Display guns and ammunition removed
“A week before the election, Walmart removed all guns and amunition from display, fearing that items would be targeted by frustrated supporters of the losing candidate.”
The Herald said the election was largely a referendum on Trump’s “handling of the virus”. However, while Trump had insisted the nation was “rounding the turn”on the virus, Dr Deborah Birx, coordinator of the White House coronavirus task force, had this week joined “a chorus of Trump administration scientists sounding the alarm about the current spike in infections”.
President Trump has overseen the pandemic in the US “reaching world record numbers – 9.42 million cases and still climbing”.
Outgoing US Ambassador to New Zealand Scott Brown said that no matter who won the US election, it would have no impact on Washington’s relationship with Wellington.
— Al Jazeera English (@AJEnglish) November 4, 2020
The Herald reported that Brown had said at the US Embassy’s election day party, his country had an “amazing” democracy.
“It may not be pretty, but it’s definitely vibrant,” Brown said.
Herald political columnist Audrey Young called on reelected Prime Minister Jacinda Ardern to “take charge” of New Zealand’s relationship following former Foreign Minister Winston Peters who had managed this role in the last term.

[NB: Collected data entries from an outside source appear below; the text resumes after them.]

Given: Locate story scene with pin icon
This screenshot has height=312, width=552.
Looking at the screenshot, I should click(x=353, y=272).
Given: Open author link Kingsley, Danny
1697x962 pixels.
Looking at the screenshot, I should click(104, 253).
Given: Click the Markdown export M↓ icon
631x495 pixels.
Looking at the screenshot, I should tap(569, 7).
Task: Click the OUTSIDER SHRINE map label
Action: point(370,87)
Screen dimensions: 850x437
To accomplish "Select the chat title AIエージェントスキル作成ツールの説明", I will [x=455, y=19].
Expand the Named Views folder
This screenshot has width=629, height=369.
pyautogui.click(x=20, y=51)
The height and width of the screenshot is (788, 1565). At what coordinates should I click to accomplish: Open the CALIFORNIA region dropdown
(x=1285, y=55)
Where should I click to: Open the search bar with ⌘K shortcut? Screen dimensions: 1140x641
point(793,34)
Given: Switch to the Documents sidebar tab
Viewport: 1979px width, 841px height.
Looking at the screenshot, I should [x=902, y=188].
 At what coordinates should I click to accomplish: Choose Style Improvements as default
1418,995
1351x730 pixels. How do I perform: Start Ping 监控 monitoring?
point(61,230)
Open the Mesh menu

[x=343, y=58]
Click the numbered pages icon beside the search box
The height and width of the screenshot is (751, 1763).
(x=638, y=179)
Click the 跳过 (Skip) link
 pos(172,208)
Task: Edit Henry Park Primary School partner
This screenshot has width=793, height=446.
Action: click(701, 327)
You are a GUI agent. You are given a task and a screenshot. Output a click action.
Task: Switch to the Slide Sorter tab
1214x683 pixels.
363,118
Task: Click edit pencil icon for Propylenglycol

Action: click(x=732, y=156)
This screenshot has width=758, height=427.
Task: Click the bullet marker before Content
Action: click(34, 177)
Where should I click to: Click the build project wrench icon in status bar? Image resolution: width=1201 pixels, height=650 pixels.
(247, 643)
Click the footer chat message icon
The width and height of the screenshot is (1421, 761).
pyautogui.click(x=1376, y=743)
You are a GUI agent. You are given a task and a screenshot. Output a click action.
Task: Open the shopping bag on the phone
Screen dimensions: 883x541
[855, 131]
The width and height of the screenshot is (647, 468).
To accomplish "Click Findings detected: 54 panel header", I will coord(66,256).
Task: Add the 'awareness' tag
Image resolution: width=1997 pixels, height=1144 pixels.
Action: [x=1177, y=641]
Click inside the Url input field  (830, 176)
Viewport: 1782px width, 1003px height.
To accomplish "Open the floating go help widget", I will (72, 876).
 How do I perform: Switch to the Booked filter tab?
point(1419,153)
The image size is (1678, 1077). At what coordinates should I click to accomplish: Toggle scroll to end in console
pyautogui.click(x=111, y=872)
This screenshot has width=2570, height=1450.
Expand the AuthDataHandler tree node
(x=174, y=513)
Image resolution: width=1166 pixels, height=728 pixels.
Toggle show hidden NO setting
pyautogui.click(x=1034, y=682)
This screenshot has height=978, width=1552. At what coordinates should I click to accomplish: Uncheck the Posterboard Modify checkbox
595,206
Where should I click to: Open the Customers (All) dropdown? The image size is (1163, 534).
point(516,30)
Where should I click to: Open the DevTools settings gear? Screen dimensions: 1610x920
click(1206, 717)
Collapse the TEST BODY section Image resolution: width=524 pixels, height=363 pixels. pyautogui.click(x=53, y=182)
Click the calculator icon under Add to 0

On Al Jazeera’s Inside Story programme last night, presenter Imran Khan asked could the US global reputation be repaired?
The tight race for the US presidency was matched by falling global trust in American leadership.
Americans and much of the world were waiting nervously to see whether Biden would be the next US president or Donald Trump extend his stay at the White House.
The US president is often regarded as the most powerful person in the world.
Changes in American foreign policy could benefit or hurt millions of people.
Trump has upended diplomacy in the past four years while Biden has promised to restore some of those ties.